• RECORD EXCERPTS:
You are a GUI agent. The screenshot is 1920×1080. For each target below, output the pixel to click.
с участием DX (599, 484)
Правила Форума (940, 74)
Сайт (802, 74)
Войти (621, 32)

• REQUIRED WORK: Word for word, write out the data.

• RESULT OF THE EXERCISE:
You are a GUI agent. The screenshot is 1920×1080. For each target below, output the pixel to click.
с участием DX (599, 484)
Правила Форума (940, 74)
Сайт (802, 74)
Войти (621, 32)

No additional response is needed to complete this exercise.